With all this great advice at hand, I headed to the trusted internet. I must of typed in something along the lines of ‘8 month old refused to be spoon fed’ and all these suggestions came up of ‘Baby Led Weaning’ with people discussing how this had transformed their little ones eating. I had never heard of it before so ordered the book there and then. Once it arrived I couldn’t wait to read it and it all made perfect sense. My little girl wanted some control over what was going in to her mouth and also wanted to be able to touch, feel and experience different types of textures and tastes.
From the moment I put some chopped up veg and fruit on her high chair tray she was away. I just let her get on with it; she loved having control over what she ate. I should just mention I had previously tried ‘finger foods’ with her before but because I was always feeding her, I never really gave her the choice and control that she wanted or needed. So from that day on, Ava fed herself. She would have the same as we ate so I didn’t have to make special baby dinners. She learnt to use a spoon and fork very quickly. To this day she has one of the most varied diets I have seen for a 3 and ½ year old. Don’t get me wrong she still doesn’t eat huge amounts, but she is a petite girl and I trust that she knows her appetite better than me! But she will eat olives, raw veg of every variety, loves fruit especially all types of melon. The funny thing is she still will not eat something if it looks ‘pureed’ like a thick vegetable soup, I wonder whether she has been put of being fed that in those early days.
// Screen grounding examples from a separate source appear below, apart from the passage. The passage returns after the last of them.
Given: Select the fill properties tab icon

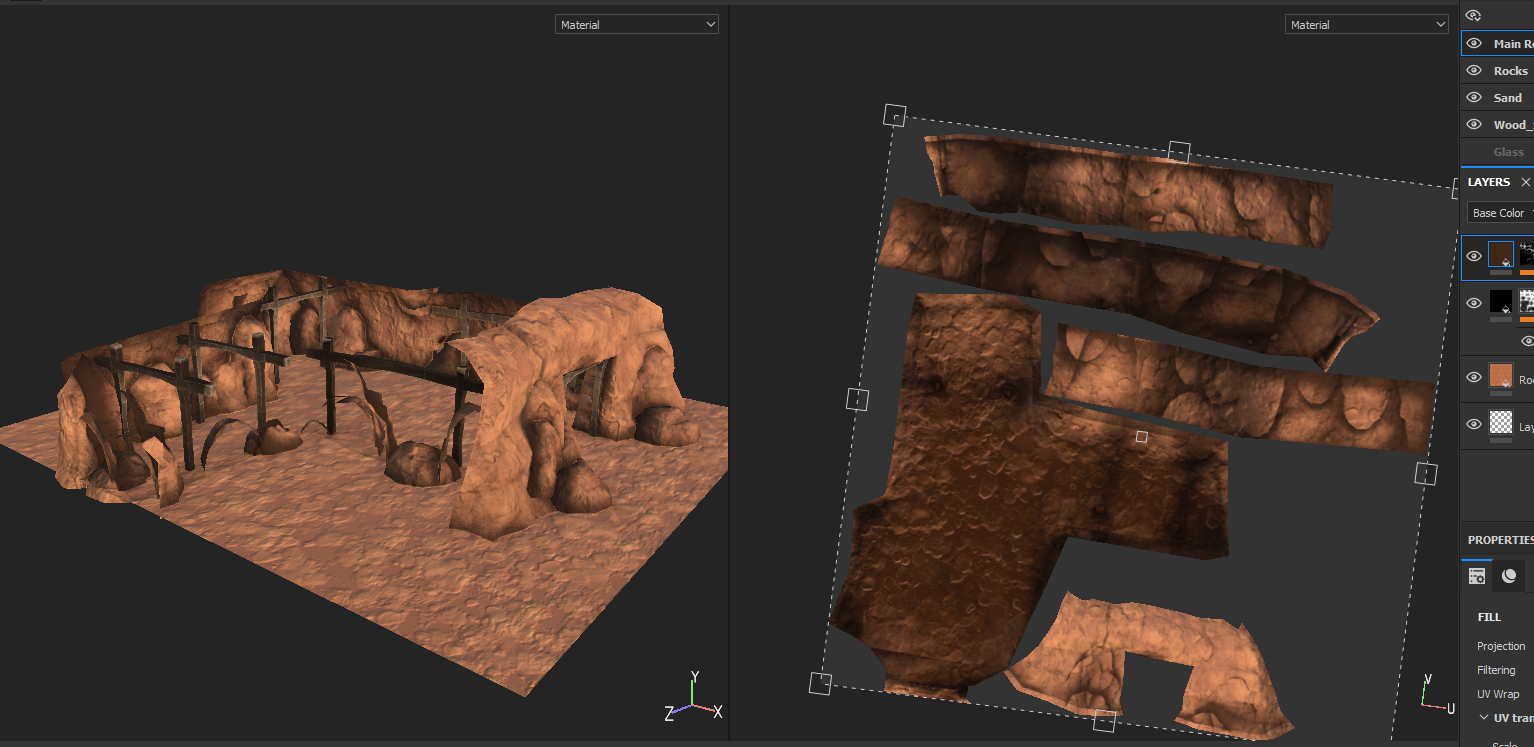Looking at the screenshot, I should coord(1477,575).
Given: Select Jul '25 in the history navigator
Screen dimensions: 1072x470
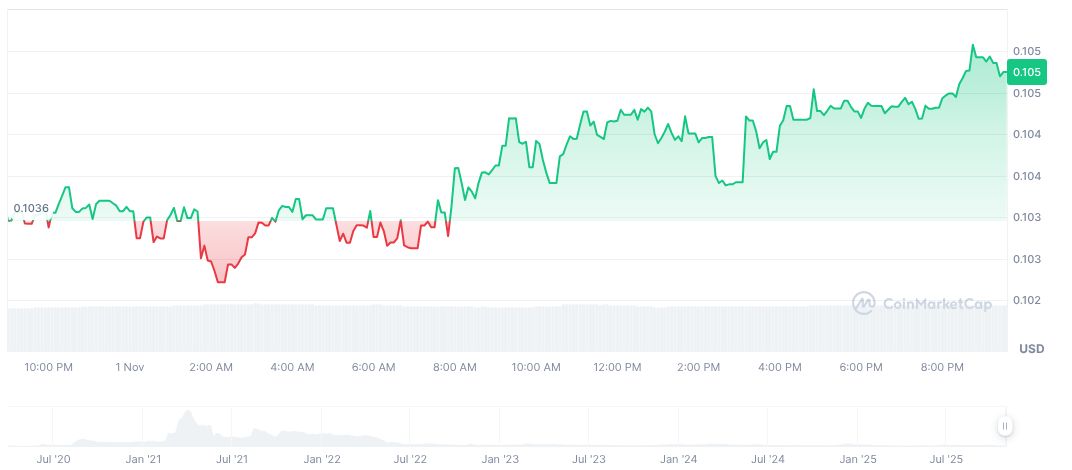Looking at the screenshot, I should [946, 459].
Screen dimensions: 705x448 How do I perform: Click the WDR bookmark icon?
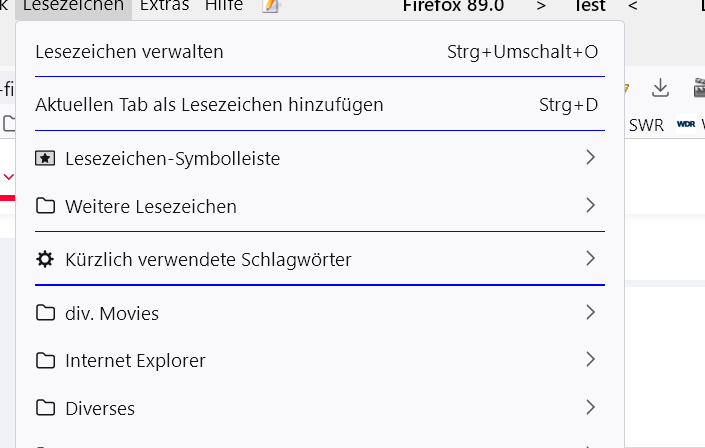[686, 125]
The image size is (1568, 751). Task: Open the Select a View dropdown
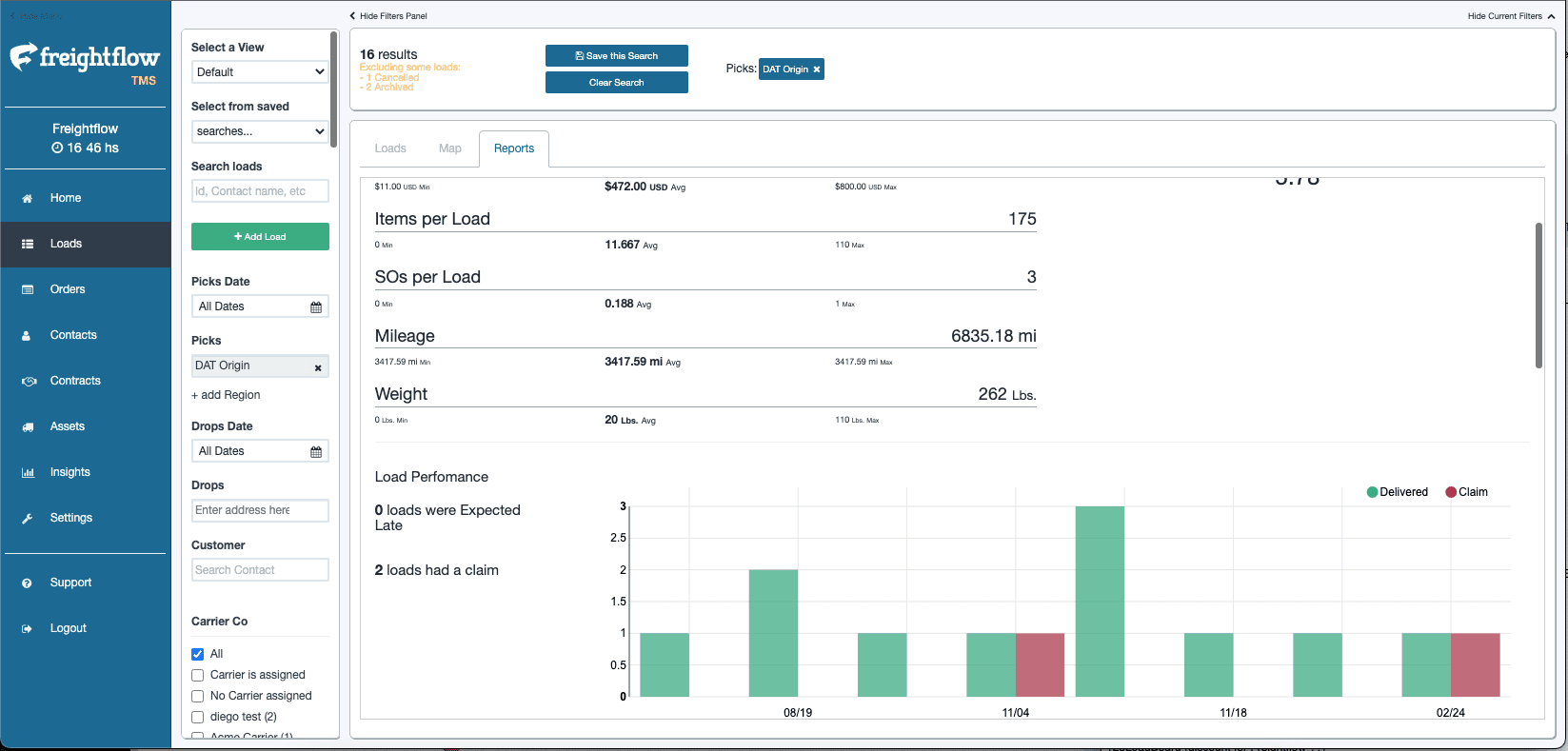click(260, 72)
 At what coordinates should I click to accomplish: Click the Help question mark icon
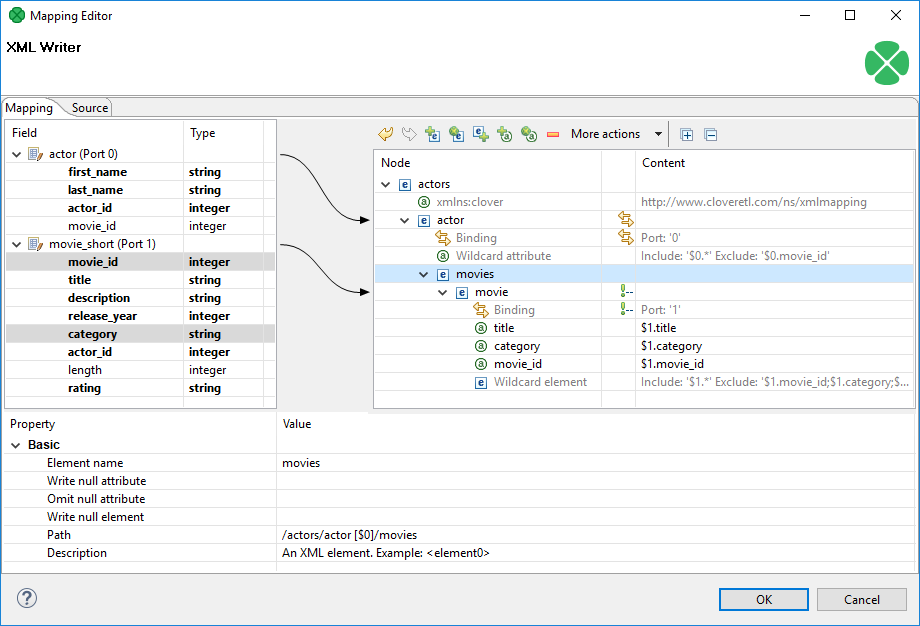(26, 599)
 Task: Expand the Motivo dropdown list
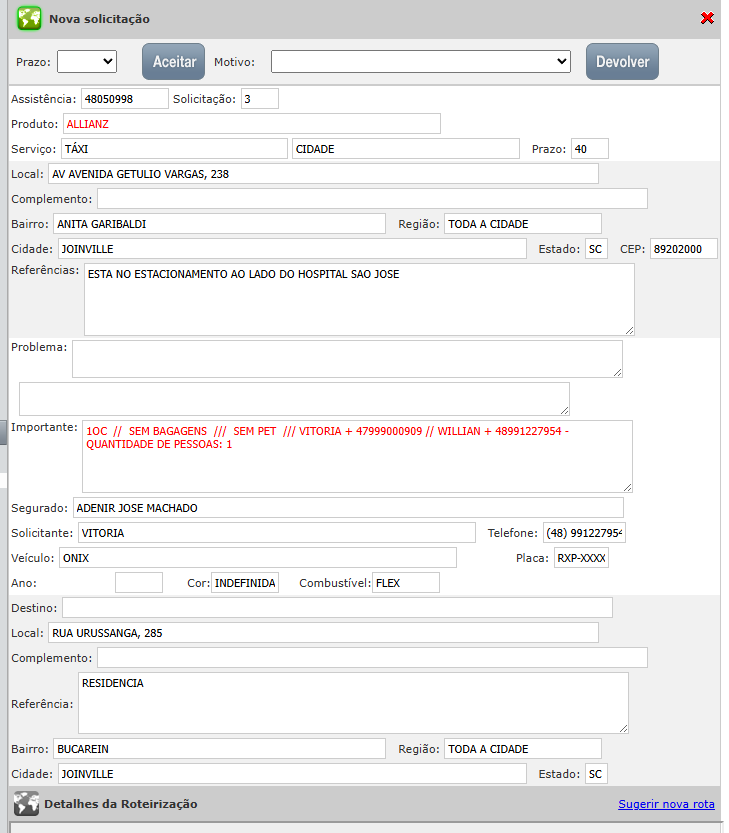(x=420, y=62)
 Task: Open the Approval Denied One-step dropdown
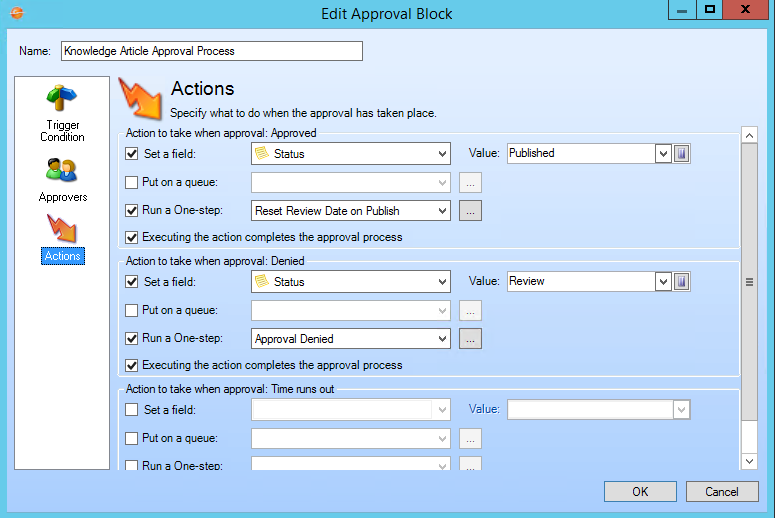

I now cringe when I see photos of Ava’s first foods, with her looking so tiny, propped up in a bouncy chair with baby rice or carrot puree all around her mouth where she had just spat it out. She was clearly not ready to be weaned now that I look back but as with a lot of things you just do what you think is best with the knowledge you have at the time.
When I had my second child in 2012 there was never a moment of doubt that I would be following baby led weaning again. This time around I had seen much less of Health Visitors but still when I had a routine visit for Alfie at around 3-4 months. There were the comments such as ‘he’s a boy he will need to be weaned earlier’ and ‘yes it says in the guidelines 6 months for weaning but it’s usually earlier’. She talked to me about the puree process even though I had clearly stated that we would be waiting until 6 months when he can feed himself. With her not listening to a word I was saying I gave up and instead went into a state of nod and smile (hopefully she will leave quicker!).
Alfie started picking food from my plate (and other people’s plates) at around 5 and a half months. He had no teeth so I was questioned a lot by people as to how he was going to cope with ‘normal’ food! But as I knew he would, he didn’t let having no teeth get in his way. At 6 months Alfie was eating a full range of food, variety of vegetables, fruits, meat, grains, you name it he tried it and loved it! He is now just turned 1 and I can’t name a food that he will not eat. Obviously there are things that he prefers but he will try everything.
He can use a fork and a spoon now to feed himself, and he uses his fingers for dippers! I’m not sure whether there has been any research to look into whether Baby Led Weaning develops motor skills faster but he is a master with the pincher grip! This makes life tricky, with a 4 year old and her tiny little toys that she leaves lying around the floor.
P.S my children have never been subject to a choking incidence.